The factors that determine an ethical culture are to some degree influenced by an individual’s tolerance threshold. Individual ethical and moral values determine what is acceptable behaviour.
More experienced, multi-term Councillors tend to have a different perspective of culture and the ‘opportunities’ to ‘behave unethically’. First-term Councillors, particularly those who are very early into their term, have an understanding of overtly corrupt behaviour but not necessarily the ‘shades of grey’ of unethical behaviour. First-term Councillors can be unaware that unethical or corrupt behaviour is occurring.
Some Councils have worked as a team to formulate a code of conduct, and the values and expectations of the Council. This consultative approach appears to result in ensuring ethical behaviour and harmonious workings of the Councillors. Working on the culture is ongoing at these Councils.
The availability of an organisation or a help line that Councillors could contact for advice about unethical and corrupt behaviour was suggested as a tool that would be valuable. There is evidence that some Councillors can at times feel isolated and in need of independent advice. A place where issues can be discussed without judgement, separate to Council and IBAC, was proposed.
The majority believe their Council is ‘moderately’ or ‘highly’ vulnerable to corruption.
When asked to consider the ethical culture, internal controls and any specific risks that the Councillors perceives relevant, 58 per cent of Councillors identified their Council as highly or moderately vulnerable to corruption. More than a third of Councillors (37%) rate their Council as ‘not vulnerable’ to corruption.

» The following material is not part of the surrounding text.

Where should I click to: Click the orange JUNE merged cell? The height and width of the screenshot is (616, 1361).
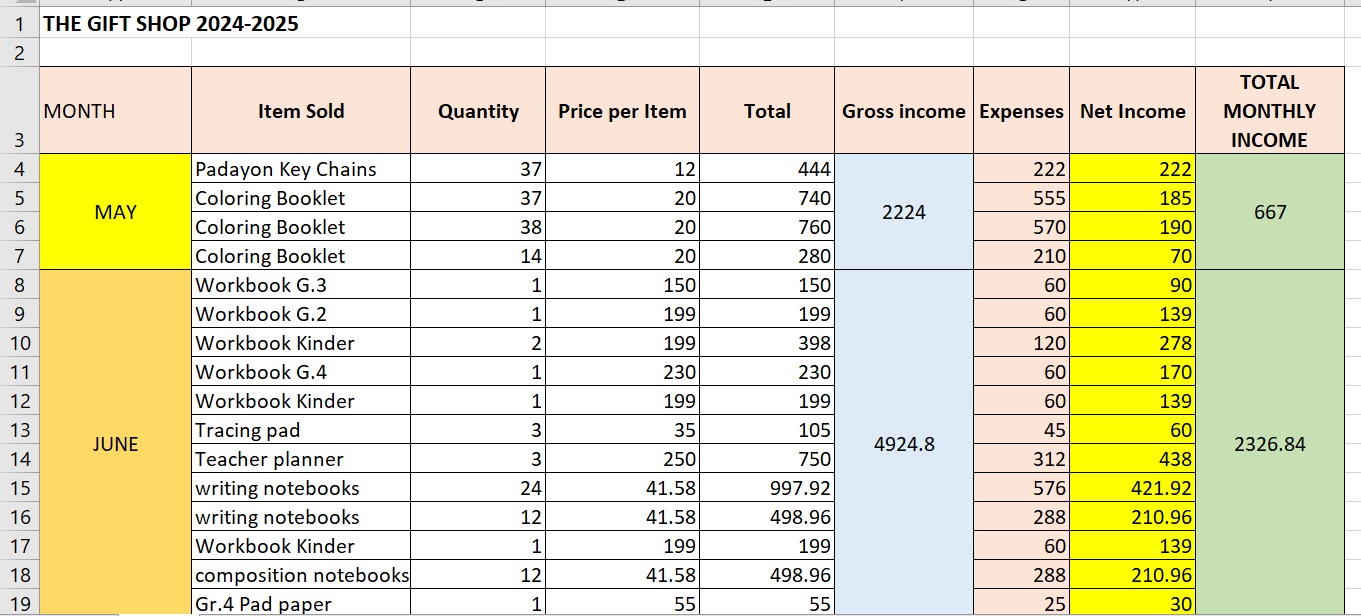tap(115, 444)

Definite guidance can be lacking when advice is sought on corruption
Half of Councillors (51%) agree that it is difficult to obtain definite guidance when seeking advice on corruption compared to thirty per cent who disagree.
Most Councillors frequently use Council-specific resources to better understand their role and conduct expectations.
Internally developed Council-specific guidance and governance resources and Council’s own Code of Conduct are most frequently used by Councillors to understand their role and conduct expectations.